These days are fun yet hectic. Rachel is doing great — she’ll be 4 months old in a couple of days and she’s giggly and smiley and already popping out teeth (teething at 3 months is CRAZY, by the way). Josh is almost 23 months and is and putting words together for the first time. He can be found with his nose in a book and a train piece in one hand at almost all times. It is a delight to see them both growing and learning new tricks! But lest you think it’s all roses– our days also involve lots of screaming. So yes, it is fun and there is much laughter– but there is also much screaming too.
In light of this busy season, I have often wondered “How can I be serving others? How can I help out at church? What can I be doing to be a blessing?” The truth of the matter is that it’s a small feat just to make it to the grocery store, let alone church. With a small baby in tote who nurses often, there aren’t really any practical places for me to be able to serve at church right now (which really makes me feel like a consumer). Josh also depends heavily on routine and schedule, and not adhering to his routine for too long means a complete meltdown (which happened in an extended version on Christmas day). All this is to say is that the bulk of my ministry these days is at home– loving my kids and my husband. I know many women who have several more kids than me, who home school and serve outside of the home in multiple capacities– and they are amazing! But that is not me. I’m being stretched thin these days just by getting dinner on the table and both kids bathed before bedtime.

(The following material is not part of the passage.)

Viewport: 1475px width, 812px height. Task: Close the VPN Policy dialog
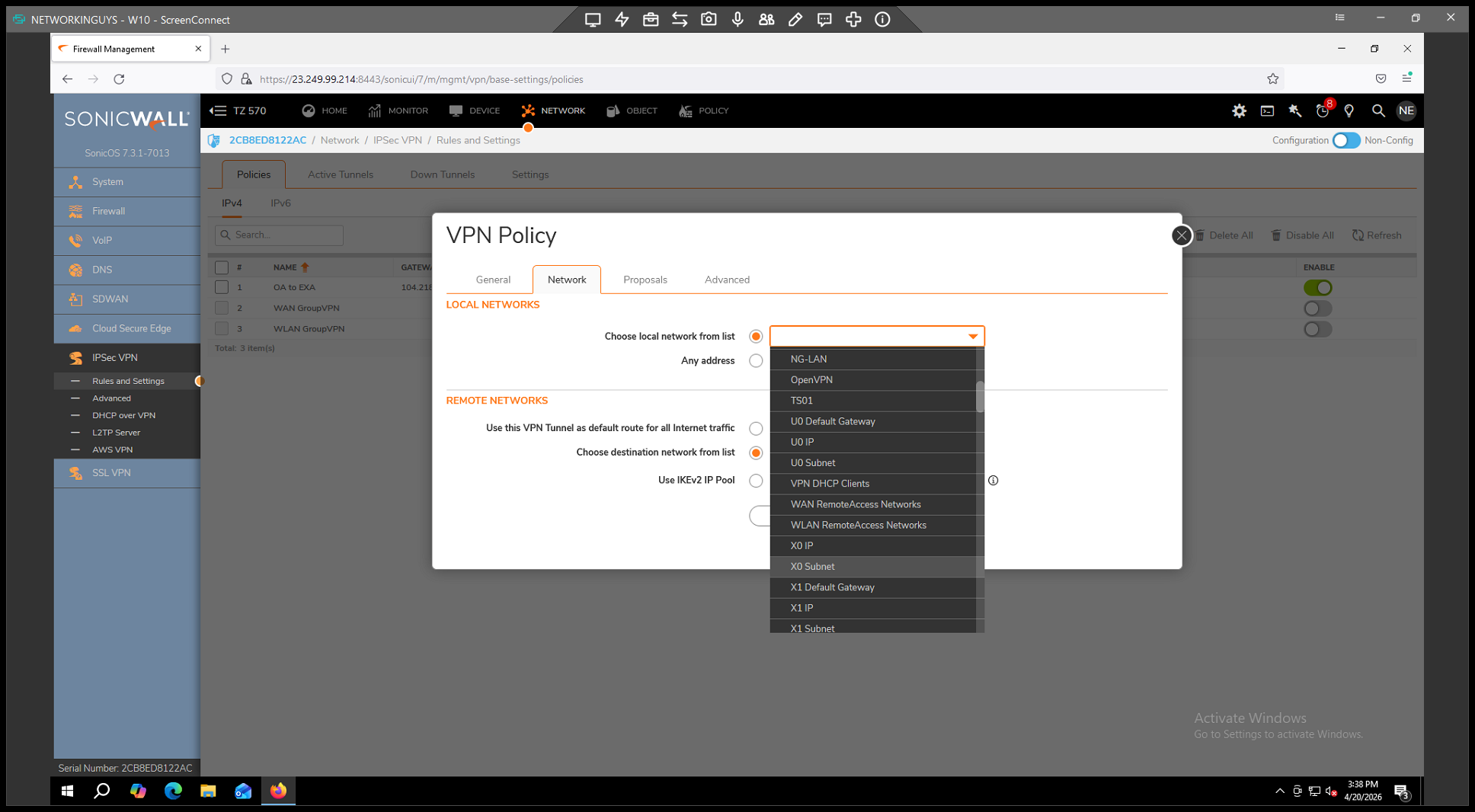[x=1181, y=235]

Blogger Melissa over at yourmomhasablog.com encouraged me today with her post about how stay at home moms can serve God. She writes that the stay at home mom has the strange occupation of simply being there. (I’ve been mulling this over as I grew up with a mom who was also “there” (even though she worked a lot from home) and the positive impact that just having her around (to keep tabs on me, or for me to ask her questions, etc) had on me.) Melissa encourages those who feel like they aren’t even very good homemakers to see that all the work they’re doing at home for their kids and husbands are being done for the Lord– that He is their boss. She writes “We’re doing these things, yes laundry and the whole shebang, because God has given us this job, this calling of being there, and we owe Him everything. So, we serve Him with our presence in the home.” She also offers several small ways we can serve the Lord, merely by being obedient to His Word and the overflow that such obedience brings. Some examples of this that she mentioned were as obvious as being a good friend to your husband– or as small as being kind and friendly to the employee at the grocery store. Lastly, she encourages women to focus on their chief purpose: To know God and enjoy Him forever. She encourages women not to get caught up so much in what they can or can’t do, but to focus on making every day an exercise to dwell in His presence. Amen to that!

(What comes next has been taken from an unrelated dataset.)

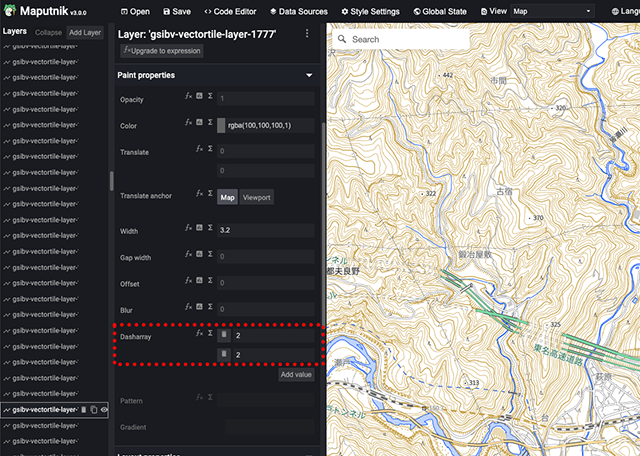This screenshot has height=456, width=640.
Task: Collapse the Paint properties section
Action: coord(309,75)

My whole life has been geared on getting good grades in school and being in such a place so that I could choose any career I wanted. And I’m glad I chose nursing — it has been a wonderful choice, full of hard work and promoting good critical thinking skills. But not much of my life has prepared me for the challenges of being a mother. I have relied heavily on my older sister (in a way, I’m really glad her kids are much older than mine so that I’ve been able to watch her parent so much) and my mother in this area, as I am oft in amazement in the jobs they have both done as mothers. Obviously, being a good nurse has always been important to me. But being a WISE mother trumps everything else, let alone my devotion to God and to my husband. And this is where the buck stops. As much as I miss not serving in more tangible ways outside of the home, for this season of life I can serve God by being in His presence and by serving my family. Showering others with the fruit of the Spirit (love, joy, peace, patience, kindness, goodness, faithfulness, gentleness, and self control). Speaking kind words and encouragement to others, or being a listening ear when needed. (Or, more realistically for this week: Not complaining even though we’re all sick, responding calmly to a toddler who’s just pitched his plate of food onto the floor, and being able to smile at a baby who screams with indignation when being put down in the baby swing for a while.)